Adapts class with functionality that satisfies client needs, but has different interface, to an interface that is used by client.

Based on UML diagram above, Adaptor adapts Adaptee to the interface, that is more common for Client class.


Advantages:

+ Allows to encapsulate third-party libraries API (which we don't control) behind Adapter class. That point brings multiple benefits, such as:

  • If third-party API changes we only need to change our Adapter class and not the client's code.
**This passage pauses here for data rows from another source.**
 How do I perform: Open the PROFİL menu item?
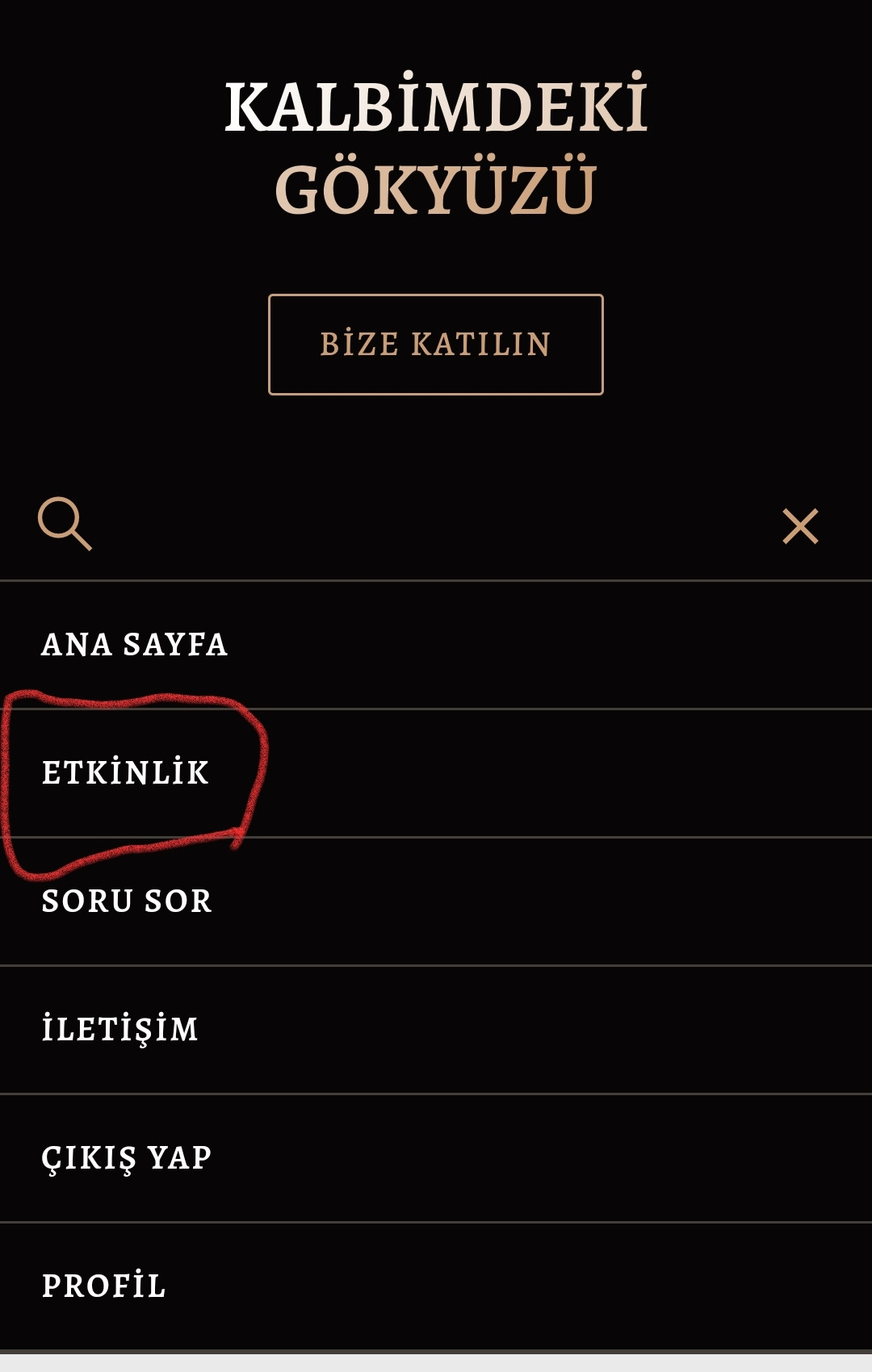104,1286
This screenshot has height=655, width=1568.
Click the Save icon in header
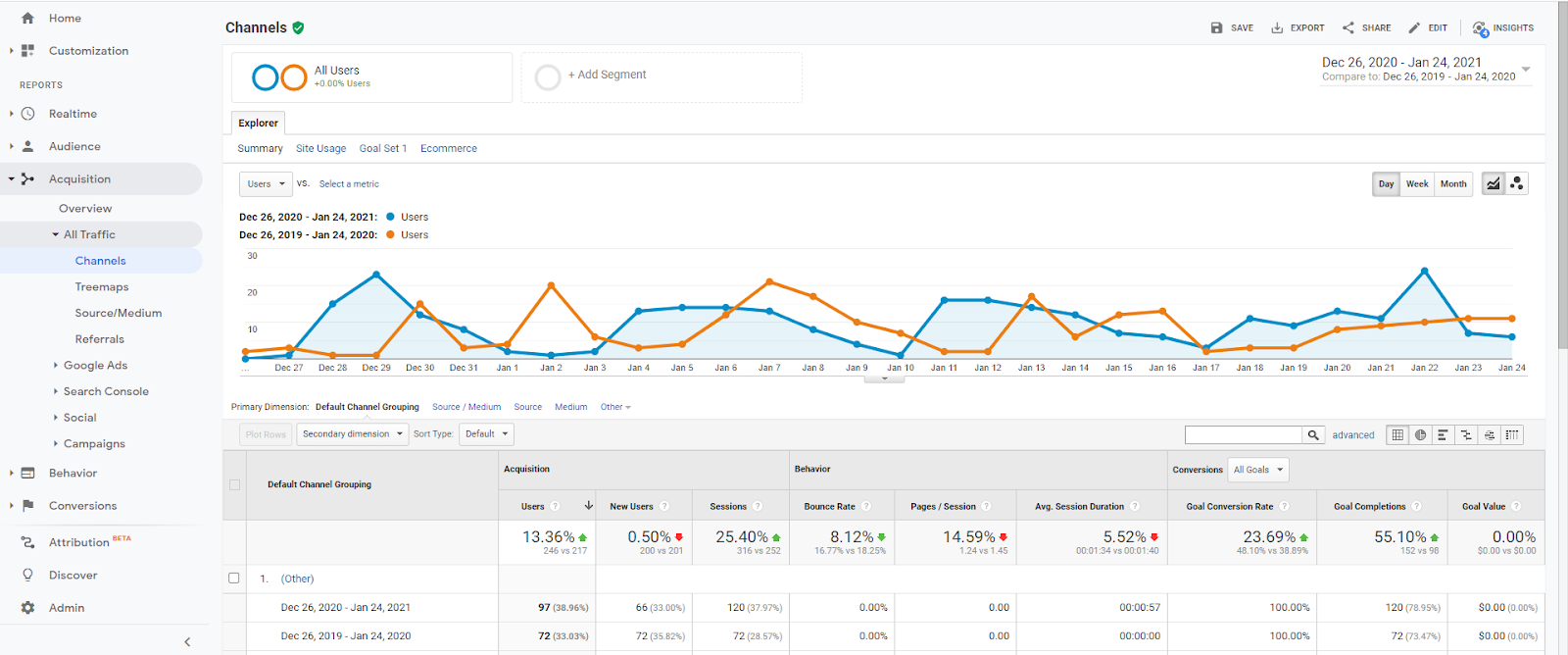coord(1216,28)
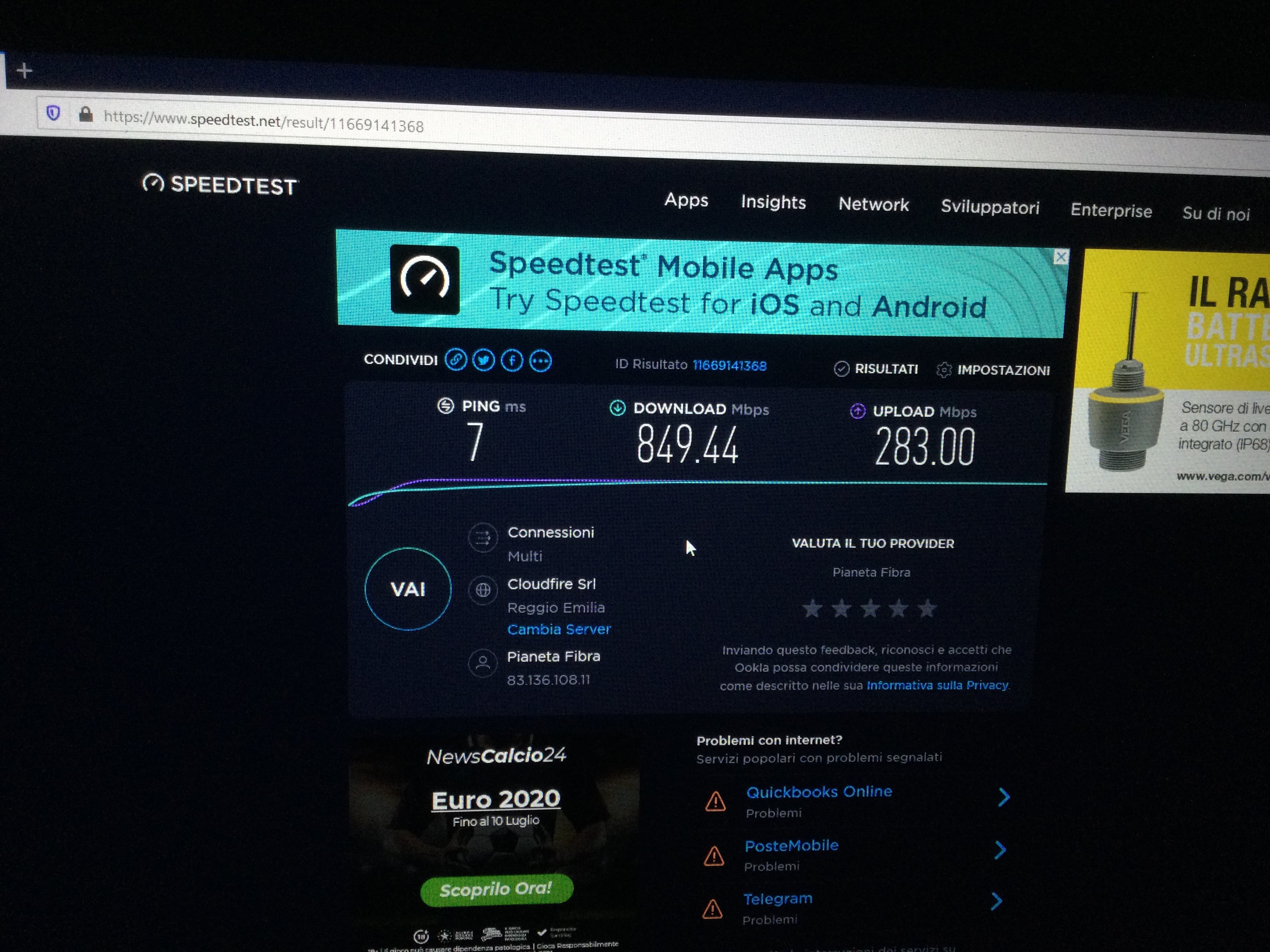
Task: Click the tracking protection shield icon
Action: tap(53, 113)
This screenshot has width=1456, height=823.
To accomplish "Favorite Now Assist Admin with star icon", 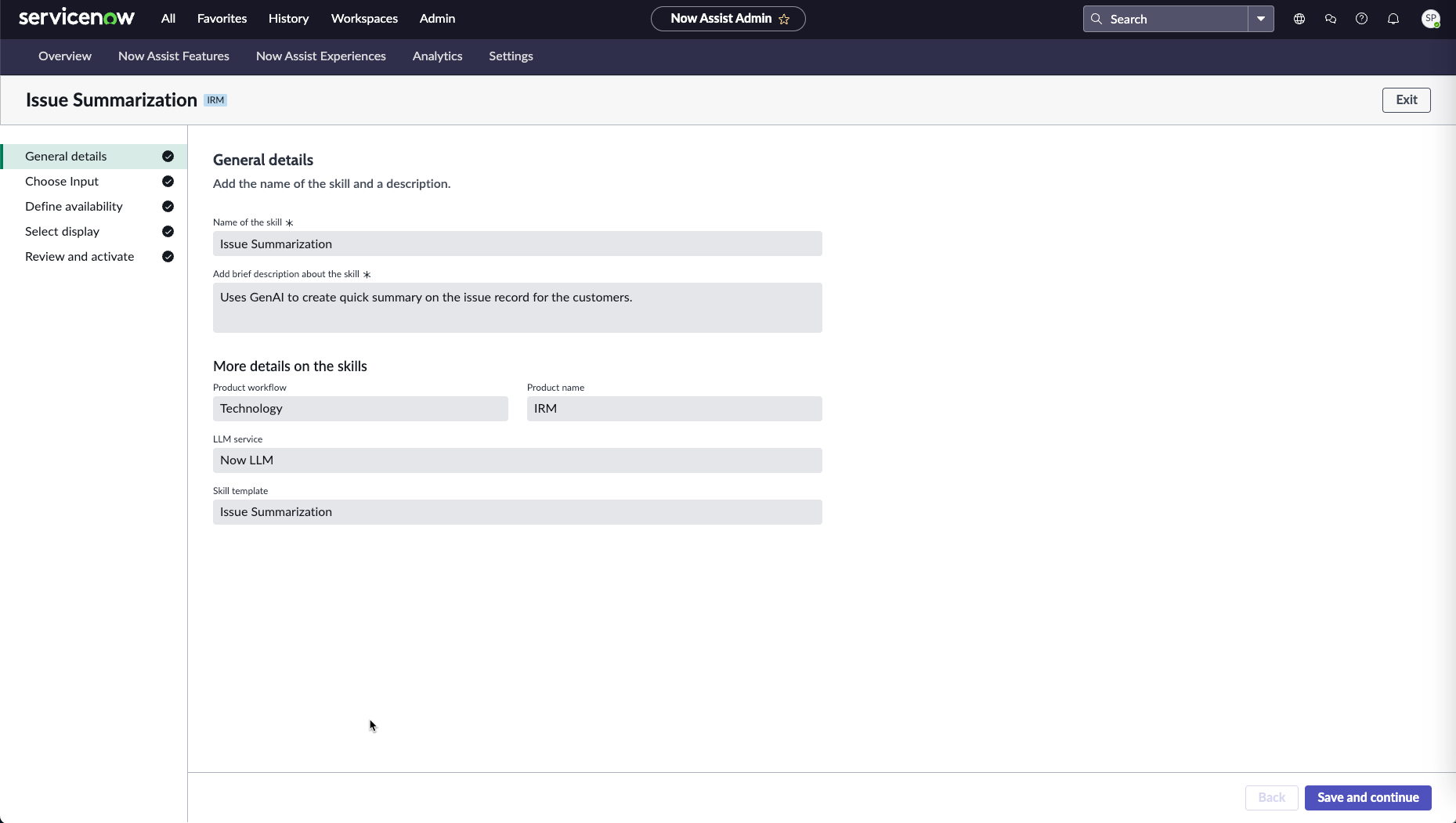I will coord(784,19).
  • If we want to change implementation of third-party Adaptee class to another one (For example Gson to Jackson or to our custom implementation) - we will only need to change Adapter class and not the client's code.


Project example:

In this project we have example with the following model:

We have client's interface - Serializer, that has two methods:

  • read(path : Path) : Data - Reads data from given path
  • write(data :Data) : Path - Stores data from given object with given resourceName

And at that time we want to implement Serializer that will work with JSON format. Since there are a lot of existing third-party solutions, that will satisfy our needs, we will not create our own.

Let's say we decided to stick with Gson library, but too bad it does not implement our interface Serializer. We could use it directly in our client's code, but that is very risky, since we might want to change Gson to something else some day and we will need to change it everywhere we used it.

So, to avoid it, we want to hide it behind our own Adapter class, which is called JsonSerializer.

This class implements Serializer class and it uses Gson library functionality to satisfy our client's code needs.